Retype every record that follows, character for character.

◆ ◆ ◆ ◆ ◆ ◆ ◆

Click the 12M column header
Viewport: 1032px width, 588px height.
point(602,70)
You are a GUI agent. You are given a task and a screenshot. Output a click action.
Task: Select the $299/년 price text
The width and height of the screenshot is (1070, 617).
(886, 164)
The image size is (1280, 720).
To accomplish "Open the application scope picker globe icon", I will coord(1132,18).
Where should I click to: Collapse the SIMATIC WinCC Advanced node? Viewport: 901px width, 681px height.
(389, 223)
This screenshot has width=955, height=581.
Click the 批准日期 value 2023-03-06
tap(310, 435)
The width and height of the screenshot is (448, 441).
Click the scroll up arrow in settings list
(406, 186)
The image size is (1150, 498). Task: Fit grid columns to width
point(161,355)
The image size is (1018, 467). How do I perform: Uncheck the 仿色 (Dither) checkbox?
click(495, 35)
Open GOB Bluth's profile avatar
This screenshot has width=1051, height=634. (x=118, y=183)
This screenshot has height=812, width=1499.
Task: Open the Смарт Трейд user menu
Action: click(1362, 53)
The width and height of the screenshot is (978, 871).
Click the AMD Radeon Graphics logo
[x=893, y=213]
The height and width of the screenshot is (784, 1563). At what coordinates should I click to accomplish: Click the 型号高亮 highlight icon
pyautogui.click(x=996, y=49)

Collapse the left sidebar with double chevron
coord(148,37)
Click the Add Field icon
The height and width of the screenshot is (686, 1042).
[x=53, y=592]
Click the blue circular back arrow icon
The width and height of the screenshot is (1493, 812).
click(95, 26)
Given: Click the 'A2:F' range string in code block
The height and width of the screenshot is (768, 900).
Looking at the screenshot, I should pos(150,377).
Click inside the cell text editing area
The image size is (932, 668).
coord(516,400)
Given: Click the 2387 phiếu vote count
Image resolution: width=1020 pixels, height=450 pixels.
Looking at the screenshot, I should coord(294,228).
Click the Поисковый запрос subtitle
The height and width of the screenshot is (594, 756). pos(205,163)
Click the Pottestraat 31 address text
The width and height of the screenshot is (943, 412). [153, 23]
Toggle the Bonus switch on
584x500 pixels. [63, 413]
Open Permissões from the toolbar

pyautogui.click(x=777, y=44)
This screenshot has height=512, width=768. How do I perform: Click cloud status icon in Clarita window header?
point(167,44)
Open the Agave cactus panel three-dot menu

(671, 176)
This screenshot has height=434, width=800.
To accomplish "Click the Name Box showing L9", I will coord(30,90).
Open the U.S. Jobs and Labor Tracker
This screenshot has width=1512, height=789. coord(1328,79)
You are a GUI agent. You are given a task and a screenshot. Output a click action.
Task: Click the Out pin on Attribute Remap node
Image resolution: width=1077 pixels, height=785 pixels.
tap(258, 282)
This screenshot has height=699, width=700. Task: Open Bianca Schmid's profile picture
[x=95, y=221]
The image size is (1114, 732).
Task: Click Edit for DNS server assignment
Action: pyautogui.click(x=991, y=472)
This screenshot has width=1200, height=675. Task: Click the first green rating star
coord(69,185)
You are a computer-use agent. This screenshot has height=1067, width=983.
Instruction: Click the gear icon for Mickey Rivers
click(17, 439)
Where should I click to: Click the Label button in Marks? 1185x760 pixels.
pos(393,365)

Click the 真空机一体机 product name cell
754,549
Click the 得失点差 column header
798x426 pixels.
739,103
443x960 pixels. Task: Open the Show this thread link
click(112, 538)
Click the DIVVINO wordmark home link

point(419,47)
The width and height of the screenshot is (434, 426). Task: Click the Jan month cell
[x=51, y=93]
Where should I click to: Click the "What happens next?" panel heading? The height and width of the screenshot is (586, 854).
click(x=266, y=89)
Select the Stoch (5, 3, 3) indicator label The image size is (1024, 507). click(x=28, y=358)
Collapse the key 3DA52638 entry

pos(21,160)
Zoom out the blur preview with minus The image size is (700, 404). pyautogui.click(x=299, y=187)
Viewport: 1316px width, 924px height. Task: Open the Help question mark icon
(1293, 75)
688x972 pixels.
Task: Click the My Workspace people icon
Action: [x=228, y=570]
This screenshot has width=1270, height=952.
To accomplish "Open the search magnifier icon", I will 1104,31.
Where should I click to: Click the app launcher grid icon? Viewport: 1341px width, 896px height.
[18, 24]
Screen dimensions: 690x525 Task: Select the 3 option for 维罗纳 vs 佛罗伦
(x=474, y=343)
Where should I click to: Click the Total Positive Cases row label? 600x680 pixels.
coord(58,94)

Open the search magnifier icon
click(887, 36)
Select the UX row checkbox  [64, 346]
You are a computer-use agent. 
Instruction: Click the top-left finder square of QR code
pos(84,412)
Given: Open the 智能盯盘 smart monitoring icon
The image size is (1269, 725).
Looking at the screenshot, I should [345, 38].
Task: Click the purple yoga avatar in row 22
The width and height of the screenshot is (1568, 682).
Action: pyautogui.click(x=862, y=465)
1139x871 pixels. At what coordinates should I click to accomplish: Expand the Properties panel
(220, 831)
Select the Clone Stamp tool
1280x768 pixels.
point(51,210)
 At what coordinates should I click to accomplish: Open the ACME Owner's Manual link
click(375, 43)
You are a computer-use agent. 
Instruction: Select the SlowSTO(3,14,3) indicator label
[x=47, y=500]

◆ ◆ ◆ ◆ ◆ ◆ ◆

Your response –
Click the 12M column header
Viewport: 1032px width, 588px height.
point(602,70)
You are a GUI agent. You are given a task and a screenshot. Output a click action.
Task: Select the $299/년 price text
The width and height of the screenshot is (1070, 617).
(886, 164)
The image size is (1280, 720).
To accomplish "Open the application scope picker globe icon", I will coord(1132,18).
Where should I click to: Collapse the SIMATIC WinCC Advanced node? Viewport: 901px width, 681px height.
(389, 223)
This screenshot has width=955, height=581.
Click the 批准日期 value 2023-03-06
tap(310, 435)
The width and height of the screenshot is (448, 441).
Click the scroll up arrow in settings list
(406, 186)
The image size is (1150, 498). Task: Fit grid columns to width
point(161,355)
The image size is (1018, 467). How do I perform: Uncheck the 仿色 (Dither) checkbox?
click(495, 35)
Open GOB Bluth's profile avatar
This screenshot has width=1051, height=634. (x=118, y=183)
This screenshot has height=812, width=1499.
Task: Open the Смарт Трейд user menu
Action: click(1362, 53)
The width and height of the screenshot is (978, 871).
Click the AMD Radeon Graphics logo
[x=893, y=213]
The height and width of the screenshot is (784, 1563). At what coordinates should I click to accomplish: Click the 型号高亮 highlight icon
pyautogui.click(x=996, y=49)

Collapse the left sidebar with double chevron
coord(148,37)
Click the Add Field icon
The height and width of the screenshot is (686, 1042).
[x=53, y=592]
Click the blue circular back arrow icon
The width and height of the screenshot is (1493, 812).
click(95, 26)
Given: Click the 'A2:F' range string in code block
The height and width of the screenshot is (768, 900).
Looking at the screenshot, I should pos(150,377).
Click inside the cell text editing area
The image size is (932, 668).
coord(516,400)
Given: Click the 2387 phiếu vote count
Image resolution: width=1020 pixels, height=450 pixels.
Looking at the screenshot, I should coord(294,228).
Click the Поисковый запрос subtitle
The height and width of the screenshot is (594, 756). pos(205,163)
Click the Pottestraat 31 address text
The width and height of the screenshot is (943, 412). [153, 23]
Toggle the Bonus switch on
584x500 pixels. [63, 413]
Open Permissões from the toolbar

pyautogui.click(x=777, y=44)
This screenshot has height=512, width=768. How do I perform: Click cloud status icon in Clarita window header?
point(167,44)
Open the Agave cactus panel three-dot menu

(671, 176)
This screenshot has height=434, width=800.
To accomplish "Click the Name Box showing L9", I will coord(30,90).
Open the U.S. Jobs and Labor Tracker
This screenshot has width=1512, height=789. coord(1328,79)
You are a GUI agent. You are given a task and a screenshot. Output a click action.
Task: Click the Out pin on Attribute Remap node
Image resolution: width=1077 pixels, height=785 pixels.
tap(258, 282)
This screenshot has height=699, width=700. Task: Open Bianca Schmid's profile picture
[x=95, y=221]
The image size is (1114, 732).
Task: Click Edit for DNS server assignment
Action: pyautogui.click(x=991, y=472)
This screenshot has width=1200, height=675. Task: Click the first green rating star
coord(69,185)
You are a computer-use agent. This screenshot has height=1067, width=983.
Instruction: Click the gear icon for Mickey Rivers
click(17, 439)
Where should I click to: Click the Label button in Marks? 1185x760 pixels.
pos(393,365)

Click the 真空机一体机 product name cell
754,549
Click the 得失点差 column header
798x426 pixels.
739,103
443x960 pixels. Task: Open the Show this thread link
click(112, 538)
Click the DIVVINO wordmark home link

point(419,47)
The width and height of the screenshot is (434, 426). Task: Click the Jan month cell
[x=51, y=93]
Where should I click to: Click the "What happens next?" panel heading? The height and width of the screenshot is (586, 854).
click(x=266, y=89)
Select the Stoch (5, 3, 3) indicator label The image size is (1024, 507). click(x=28, y=358)
Collapse the key 3DA52638 entry

pos(21,160)
Zoom out the blur preview with minus The image size is (700, 404). pyautogui.click(x=299, y=187)
Viewport: 1316px width, 924px height. Task: Open the Help question mark icon
(1293, 75)
688x972 pixels.
Task: Click the My Workspace people icon
Action: [x=228, y=570]
This screenshot has width=1270, height=952.
To accomplish "Open the search magnifier icon", I will 1104,31.
Where should I click to: Click the app launcher grid icon? Viewport: 1341px width, 896px height.
[18, 24]
Screen dimensions: 690x525 Task: Select the 3 option for 维罗纳 vs 佛罗伦
(x=474, y=343)
Where should I click to: Click the Total Positive Cases row label? 600x680 pixels.
coord(58,94)

Open the search magnifier icon
click(887, 36)
Select the UX row checkbox  [64, 346]
You are a computer-use agent. 
Instruction: Click the top-left finder square of QR code
pos(84,412)
Given: Open the 智能盯盘 smart monitoring icon
The image size is (1269, 725).
Looking at the screenshot, I should [345, 38].
Task: Click the purple yoga avatar in row 22
The width and height of the screenshot is (1568, 682).
Action: pyautogui.click(x=862, y=465)
1139x871 pixels. At what coordinates should I click to accomplish: Expand the Properties panel
(220, 831)
Select the Clone Stamp tool
1280x768 pixels.
point(51,210)
 At what coordinates should I click to accomplish: Open the ACME Owner's Manual link
click(375, 43)
You are a computer-use agent. 
Instruction: Select the SlowSTO(3,14,3) indicator label
[x=47, y=500]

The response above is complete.